Available data Block Start
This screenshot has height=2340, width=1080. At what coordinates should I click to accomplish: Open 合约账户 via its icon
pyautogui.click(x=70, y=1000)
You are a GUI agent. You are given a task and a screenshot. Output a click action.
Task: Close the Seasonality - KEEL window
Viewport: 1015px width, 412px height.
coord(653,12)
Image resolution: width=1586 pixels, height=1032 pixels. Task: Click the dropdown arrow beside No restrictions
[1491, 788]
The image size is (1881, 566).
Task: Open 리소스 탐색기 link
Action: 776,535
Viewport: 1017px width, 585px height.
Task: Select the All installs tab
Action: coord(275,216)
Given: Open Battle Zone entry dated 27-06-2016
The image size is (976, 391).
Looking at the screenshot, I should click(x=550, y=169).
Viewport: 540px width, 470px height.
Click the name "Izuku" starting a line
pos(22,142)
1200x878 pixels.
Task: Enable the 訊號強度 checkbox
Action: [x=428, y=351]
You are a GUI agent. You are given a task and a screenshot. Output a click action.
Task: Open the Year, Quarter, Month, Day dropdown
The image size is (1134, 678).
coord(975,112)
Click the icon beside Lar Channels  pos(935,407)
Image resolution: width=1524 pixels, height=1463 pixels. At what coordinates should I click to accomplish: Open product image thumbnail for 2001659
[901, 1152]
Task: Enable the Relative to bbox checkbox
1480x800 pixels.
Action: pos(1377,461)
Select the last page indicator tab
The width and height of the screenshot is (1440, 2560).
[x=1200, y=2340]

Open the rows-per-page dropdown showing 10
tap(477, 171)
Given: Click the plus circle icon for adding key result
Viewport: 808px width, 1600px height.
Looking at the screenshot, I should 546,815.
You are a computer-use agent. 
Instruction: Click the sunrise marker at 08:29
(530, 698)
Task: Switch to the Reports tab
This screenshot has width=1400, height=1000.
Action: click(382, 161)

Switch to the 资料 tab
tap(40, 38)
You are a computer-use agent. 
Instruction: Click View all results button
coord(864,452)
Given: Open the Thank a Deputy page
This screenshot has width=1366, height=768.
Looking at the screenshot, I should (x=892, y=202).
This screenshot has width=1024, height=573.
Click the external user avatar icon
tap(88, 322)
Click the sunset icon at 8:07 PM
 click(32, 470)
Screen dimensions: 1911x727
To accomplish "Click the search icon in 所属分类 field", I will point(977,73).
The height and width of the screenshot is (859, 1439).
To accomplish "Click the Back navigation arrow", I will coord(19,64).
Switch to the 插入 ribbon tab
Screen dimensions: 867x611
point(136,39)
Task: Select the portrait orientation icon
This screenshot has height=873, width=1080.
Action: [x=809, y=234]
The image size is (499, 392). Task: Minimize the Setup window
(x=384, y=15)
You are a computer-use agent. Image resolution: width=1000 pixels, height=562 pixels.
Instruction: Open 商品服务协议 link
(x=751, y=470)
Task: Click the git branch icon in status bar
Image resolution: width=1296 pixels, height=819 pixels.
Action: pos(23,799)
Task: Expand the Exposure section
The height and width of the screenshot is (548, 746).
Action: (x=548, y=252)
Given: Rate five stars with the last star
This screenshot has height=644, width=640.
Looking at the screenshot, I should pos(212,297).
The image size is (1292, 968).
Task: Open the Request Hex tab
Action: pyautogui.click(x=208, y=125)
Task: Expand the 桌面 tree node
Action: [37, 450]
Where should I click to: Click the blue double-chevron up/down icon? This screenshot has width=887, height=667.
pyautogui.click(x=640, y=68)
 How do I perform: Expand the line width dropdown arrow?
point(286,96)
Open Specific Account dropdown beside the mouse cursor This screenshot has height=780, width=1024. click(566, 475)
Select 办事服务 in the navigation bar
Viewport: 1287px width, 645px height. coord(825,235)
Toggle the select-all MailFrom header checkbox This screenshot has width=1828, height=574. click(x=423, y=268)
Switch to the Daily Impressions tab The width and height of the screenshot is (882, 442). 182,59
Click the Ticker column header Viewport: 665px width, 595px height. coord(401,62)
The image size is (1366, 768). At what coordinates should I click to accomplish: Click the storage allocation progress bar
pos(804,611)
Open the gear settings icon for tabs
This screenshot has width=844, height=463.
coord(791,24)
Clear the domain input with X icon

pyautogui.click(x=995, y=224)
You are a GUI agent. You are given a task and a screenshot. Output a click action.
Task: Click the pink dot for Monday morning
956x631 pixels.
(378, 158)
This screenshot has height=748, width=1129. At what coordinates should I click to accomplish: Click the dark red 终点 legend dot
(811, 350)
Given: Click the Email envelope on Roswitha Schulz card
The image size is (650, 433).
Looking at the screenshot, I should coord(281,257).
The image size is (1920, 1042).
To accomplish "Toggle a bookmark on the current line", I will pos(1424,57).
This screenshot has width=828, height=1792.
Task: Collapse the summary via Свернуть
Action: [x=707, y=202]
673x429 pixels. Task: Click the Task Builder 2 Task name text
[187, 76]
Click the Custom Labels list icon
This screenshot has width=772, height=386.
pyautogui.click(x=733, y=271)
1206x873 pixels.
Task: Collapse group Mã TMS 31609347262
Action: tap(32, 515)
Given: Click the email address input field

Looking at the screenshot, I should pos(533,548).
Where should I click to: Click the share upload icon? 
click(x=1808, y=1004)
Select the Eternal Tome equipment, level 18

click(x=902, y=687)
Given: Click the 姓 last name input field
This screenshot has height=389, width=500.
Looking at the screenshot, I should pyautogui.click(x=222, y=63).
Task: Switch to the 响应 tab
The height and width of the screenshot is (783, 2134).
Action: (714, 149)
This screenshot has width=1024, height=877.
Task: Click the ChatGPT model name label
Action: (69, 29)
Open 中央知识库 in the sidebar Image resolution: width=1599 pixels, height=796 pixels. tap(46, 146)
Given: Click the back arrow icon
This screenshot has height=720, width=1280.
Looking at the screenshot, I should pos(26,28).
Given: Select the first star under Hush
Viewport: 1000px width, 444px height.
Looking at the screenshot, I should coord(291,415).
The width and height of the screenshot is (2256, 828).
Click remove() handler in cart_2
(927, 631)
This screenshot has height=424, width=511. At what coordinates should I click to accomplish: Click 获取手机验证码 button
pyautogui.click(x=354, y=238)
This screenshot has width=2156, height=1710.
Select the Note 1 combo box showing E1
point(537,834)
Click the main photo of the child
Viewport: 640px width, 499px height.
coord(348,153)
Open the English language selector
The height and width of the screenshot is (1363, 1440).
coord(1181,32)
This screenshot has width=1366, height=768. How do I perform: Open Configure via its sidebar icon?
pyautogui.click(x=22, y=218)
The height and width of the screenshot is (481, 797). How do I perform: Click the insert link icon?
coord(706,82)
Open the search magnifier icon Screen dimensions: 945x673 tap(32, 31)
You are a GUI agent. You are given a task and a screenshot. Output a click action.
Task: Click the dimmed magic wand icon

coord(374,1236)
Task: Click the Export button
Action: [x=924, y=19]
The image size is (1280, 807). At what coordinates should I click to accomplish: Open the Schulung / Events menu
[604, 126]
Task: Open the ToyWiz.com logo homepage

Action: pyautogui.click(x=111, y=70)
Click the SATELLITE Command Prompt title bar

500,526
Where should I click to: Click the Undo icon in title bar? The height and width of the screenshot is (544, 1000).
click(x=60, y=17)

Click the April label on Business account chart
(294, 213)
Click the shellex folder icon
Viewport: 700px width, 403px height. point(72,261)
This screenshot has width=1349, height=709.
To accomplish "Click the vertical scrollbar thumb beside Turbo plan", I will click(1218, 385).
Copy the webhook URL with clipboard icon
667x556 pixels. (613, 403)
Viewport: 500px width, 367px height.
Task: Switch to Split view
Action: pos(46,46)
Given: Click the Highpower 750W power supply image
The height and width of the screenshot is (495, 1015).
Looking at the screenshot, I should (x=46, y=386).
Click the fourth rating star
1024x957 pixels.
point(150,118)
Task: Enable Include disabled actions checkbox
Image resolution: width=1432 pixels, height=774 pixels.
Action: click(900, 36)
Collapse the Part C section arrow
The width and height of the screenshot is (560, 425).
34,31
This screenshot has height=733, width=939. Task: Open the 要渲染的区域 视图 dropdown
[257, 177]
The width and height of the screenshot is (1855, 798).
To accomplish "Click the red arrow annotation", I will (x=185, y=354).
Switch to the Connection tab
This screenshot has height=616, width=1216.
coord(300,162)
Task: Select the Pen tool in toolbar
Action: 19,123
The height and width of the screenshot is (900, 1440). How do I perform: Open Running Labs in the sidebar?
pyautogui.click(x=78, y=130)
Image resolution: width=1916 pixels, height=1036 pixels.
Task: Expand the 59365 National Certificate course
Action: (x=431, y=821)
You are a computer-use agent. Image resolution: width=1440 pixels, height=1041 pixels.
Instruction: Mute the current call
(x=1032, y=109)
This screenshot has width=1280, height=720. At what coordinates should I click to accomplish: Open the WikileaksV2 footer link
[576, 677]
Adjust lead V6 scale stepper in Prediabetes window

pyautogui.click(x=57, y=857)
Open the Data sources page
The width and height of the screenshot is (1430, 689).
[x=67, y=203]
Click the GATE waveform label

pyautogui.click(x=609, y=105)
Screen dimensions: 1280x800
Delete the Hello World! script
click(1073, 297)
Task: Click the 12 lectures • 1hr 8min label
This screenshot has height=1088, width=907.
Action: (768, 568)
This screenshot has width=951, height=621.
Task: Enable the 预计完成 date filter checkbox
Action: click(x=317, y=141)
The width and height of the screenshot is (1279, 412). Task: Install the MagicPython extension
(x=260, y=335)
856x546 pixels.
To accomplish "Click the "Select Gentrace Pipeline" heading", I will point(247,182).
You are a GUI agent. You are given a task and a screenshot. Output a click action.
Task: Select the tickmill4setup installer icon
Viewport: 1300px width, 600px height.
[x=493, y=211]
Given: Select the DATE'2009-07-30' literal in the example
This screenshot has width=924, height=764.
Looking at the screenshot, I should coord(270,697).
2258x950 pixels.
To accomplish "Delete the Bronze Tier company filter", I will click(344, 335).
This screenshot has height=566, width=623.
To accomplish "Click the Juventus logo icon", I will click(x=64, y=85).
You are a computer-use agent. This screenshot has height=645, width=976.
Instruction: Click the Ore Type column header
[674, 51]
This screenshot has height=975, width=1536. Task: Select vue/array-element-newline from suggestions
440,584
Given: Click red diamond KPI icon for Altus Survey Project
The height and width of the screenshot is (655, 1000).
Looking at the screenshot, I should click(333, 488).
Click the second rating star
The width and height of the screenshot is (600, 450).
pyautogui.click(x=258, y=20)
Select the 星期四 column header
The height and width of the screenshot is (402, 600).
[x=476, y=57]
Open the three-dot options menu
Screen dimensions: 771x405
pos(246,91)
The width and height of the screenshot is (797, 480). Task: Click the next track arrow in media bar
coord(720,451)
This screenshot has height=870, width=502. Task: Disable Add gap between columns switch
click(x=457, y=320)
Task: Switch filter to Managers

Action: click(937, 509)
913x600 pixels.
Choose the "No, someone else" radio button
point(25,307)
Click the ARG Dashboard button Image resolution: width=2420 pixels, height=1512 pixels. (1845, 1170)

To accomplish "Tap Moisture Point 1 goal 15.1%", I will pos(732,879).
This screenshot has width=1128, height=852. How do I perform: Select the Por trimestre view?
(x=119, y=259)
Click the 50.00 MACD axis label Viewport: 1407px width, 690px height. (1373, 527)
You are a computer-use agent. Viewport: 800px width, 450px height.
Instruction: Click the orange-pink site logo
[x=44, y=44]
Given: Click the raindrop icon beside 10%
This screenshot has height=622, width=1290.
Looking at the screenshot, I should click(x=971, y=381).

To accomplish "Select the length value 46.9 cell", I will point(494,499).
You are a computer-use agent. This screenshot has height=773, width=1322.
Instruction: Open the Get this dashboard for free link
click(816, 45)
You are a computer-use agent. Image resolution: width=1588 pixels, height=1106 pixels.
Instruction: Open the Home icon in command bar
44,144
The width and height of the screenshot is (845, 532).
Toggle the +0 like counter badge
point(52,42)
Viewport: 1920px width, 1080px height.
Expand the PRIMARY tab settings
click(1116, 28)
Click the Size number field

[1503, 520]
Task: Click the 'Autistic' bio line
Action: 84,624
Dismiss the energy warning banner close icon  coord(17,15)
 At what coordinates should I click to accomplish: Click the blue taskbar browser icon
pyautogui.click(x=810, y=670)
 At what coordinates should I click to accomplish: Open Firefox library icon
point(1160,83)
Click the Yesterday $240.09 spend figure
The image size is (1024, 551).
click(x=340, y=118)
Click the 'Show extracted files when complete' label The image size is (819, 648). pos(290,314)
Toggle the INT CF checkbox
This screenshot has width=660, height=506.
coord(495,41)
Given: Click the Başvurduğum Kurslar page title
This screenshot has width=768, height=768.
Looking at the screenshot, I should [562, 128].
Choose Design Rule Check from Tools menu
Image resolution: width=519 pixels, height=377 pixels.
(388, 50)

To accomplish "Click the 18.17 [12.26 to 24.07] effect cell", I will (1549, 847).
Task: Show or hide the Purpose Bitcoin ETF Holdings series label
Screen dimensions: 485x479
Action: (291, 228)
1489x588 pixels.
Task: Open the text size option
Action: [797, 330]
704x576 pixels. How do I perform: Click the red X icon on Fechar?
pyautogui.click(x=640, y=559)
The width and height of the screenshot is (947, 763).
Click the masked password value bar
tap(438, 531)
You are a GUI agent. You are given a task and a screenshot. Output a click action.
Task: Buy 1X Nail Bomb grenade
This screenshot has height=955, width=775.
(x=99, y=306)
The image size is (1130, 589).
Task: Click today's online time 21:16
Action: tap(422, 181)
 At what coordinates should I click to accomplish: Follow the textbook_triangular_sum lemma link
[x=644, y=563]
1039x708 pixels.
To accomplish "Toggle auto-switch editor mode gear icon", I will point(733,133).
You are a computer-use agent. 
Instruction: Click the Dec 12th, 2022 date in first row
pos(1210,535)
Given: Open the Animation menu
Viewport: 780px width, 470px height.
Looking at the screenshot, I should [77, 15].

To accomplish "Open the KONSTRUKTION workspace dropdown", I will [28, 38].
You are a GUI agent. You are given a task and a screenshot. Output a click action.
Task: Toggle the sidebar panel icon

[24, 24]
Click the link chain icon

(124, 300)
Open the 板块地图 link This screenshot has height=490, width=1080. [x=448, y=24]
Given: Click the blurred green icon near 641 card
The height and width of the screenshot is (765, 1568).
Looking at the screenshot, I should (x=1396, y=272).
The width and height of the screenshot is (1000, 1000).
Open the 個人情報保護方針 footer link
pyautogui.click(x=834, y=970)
Available data Block End
• Exercise objective: Working through the records above, copy each line in which "last" is found.

• Response:
Select the last page indicator tab
Given: Rate five stars with the last star
Given: Click the 姓 last name input field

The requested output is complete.